Update : krieg das nicht hin, könnet aber an fehlern meinerseite liegen ;(


----------



## Mark (17. August 2003)

Ja, der "UNIX_TIMESTAMP()" liefert die Sekunden seit dem 1.1.1970 - jetzt wo ich's schreibe merke ich gerade, daß das "NOW()" eigentlich wegkönnen müsste - bis jetzt.
Mit einem Datum als Parameter die Sekunden vom 1.1.1970 bis zu diesem Datum.
Die Differenz ist die vergangene Zeit in Sekunden...
Sollte passen ;-)


----------



## DarkWanderer (17. August 2003)

Also ich bekomm kein Ergebnis ;(

Vielleicht bin ich auch einfach zu doof das ganze richtig anzuwenden *gg*

Also ich hab das in meine SQL Abfrage gepackt :

$abfrage = ("SELECT (UNIX_TIMESTAMP (NOW())- UNIX_TIMESTAMP(lastturn)) AS last_turn FROM " . $dbprefix . "user WHERE id=$id") ;

Nur wo is jetzt die Variable die mein Ergebnis enthält ? 

Mir fehlt noch der zündende Funke das zu verstehen


----------



## Mark (17. August 2003)

Zunächsteinmal: es gibt natürlich zwei Möglichkeiten:
Die eine ist, sich den "last_turn" von der Datenbank liefern zu lassen und im Programm die Unix-Zeit-Differenz auszurechnen.
Die andere schickte ich, wo die Differenz direkt von der Datenbank kommt.
Der Vorteil an Variante 2: Du kannst WHERE oder ORDER BY Anweisungen auf diese Differenz beziehen.

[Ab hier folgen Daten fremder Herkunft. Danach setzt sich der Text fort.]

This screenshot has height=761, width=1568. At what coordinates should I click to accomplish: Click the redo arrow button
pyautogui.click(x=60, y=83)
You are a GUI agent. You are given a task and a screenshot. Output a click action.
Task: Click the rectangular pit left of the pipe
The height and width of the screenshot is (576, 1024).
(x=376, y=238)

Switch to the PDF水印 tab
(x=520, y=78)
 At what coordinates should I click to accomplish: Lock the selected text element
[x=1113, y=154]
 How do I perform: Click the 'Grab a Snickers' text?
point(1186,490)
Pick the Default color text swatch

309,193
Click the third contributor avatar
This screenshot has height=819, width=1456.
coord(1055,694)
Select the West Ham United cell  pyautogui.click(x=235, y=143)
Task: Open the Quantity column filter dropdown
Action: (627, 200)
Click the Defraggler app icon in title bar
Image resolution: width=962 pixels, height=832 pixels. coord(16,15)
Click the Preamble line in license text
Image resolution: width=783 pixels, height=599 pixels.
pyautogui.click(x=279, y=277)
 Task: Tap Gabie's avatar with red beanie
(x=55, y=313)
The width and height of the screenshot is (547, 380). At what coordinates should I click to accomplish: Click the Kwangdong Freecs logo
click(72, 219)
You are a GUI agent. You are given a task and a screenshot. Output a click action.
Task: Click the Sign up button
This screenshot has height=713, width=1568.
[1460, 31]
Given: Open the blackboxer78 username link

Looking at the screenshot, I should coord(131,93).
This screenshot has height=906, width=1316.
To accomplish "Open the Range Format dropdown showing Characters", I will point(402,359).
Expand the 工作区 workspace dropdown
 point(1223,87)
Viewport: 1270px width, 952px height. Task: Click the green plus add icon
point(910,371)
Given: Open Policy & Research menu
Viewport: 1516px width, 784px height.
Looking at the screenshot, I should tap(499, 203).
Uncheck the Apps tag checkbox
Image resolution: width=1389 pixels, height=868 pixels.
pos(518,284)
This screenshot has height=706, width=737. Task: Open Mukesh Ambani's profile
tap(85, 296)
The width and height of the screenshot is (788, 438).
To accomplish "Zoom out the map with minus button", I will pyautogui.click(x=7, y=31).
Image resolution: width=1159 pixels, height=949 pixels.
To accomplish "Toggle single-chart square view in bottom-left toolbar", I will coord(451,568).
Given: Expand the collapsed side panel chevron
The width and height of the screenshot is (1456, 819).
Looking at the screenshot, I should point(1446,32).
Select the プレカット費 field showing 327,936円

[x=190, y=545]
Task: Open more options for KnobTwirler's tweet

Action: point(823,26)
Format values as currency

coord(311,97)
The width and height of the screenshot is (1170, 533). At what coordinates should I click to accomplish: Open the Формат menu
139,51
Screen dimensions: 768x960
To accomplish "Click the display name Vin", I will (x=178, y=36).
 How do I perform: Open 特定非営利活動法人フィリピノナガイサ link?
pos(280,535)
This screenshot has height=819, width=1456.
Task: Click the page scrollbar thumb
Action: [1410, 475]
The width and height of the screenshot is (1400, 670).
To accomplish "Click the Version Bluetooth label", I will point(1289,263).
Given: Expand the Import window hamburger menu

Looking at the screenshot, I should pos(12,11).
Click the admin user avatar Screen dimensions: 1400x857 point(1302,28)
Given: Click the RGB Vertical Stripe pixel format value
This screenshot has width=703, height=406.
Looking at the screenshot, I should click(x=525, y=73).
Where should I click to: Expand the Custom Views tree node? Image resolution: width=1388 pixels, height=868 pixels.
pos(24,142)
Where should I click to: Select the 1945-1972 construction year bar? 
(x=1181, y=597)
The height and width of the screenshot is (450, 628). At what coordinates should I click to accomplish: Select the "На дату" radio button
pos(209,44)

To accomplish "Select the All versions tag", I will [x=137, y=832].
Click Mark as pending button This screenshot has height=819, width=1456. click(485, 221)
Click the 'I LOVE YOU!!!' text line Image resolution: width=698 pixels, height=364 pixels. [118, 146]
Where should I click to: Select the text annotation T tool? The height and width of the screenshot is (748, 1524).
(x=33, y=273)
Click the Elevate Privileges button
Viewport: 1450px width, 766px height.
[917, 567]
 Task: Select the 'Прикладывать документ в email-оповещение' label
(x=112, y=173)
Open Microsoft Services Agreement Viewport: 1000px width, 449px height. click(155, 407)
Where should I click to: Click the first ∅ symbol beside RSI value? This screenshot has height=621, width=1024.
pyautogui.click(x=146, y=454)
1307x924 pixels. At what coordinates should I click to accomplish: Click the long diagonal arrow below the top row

Mit AS weist Du die Differenz einer "Variablen" zu. D.h. im Unix_timestamp steht ja die Variable, die Du sonst vorher geholt hast - bei Dir lastturn. Die Differenz bekommst Du in last_turn (würde differenzierteren Namen empfehlen).
Wie Du also lastturn bekommen hast, bekommst Du nun auch last_turn.

Um welche Programmiersprache geht's eigentlich?


----------



## DarkWanderer (17. August 2003)

Es geht um PHP 

Nur bekomme ich eben kein Ergebnis geliefert, so wie ich normal meine Daten abfrage ;(

Also vielleicht erklär ich es mal so : Wenn ich mir lastrurn anzeigen lasse, gehe ich so vor :

$abfrage = ("SELECT lastturn FROM " . $dbprefix . "user WHERE id=$id");
$ergebnis = mysql_query($abfrage) ; while($row = mysql_fetch_object($ergebnis))
{
echo $row->lastturn ;
} mysql_free_result($ergebnis) ;

Ist vielleicht nicht der ideale Weg, aber klappt völlig Problemlos aber darum geht es ja auch überhaupt nicht.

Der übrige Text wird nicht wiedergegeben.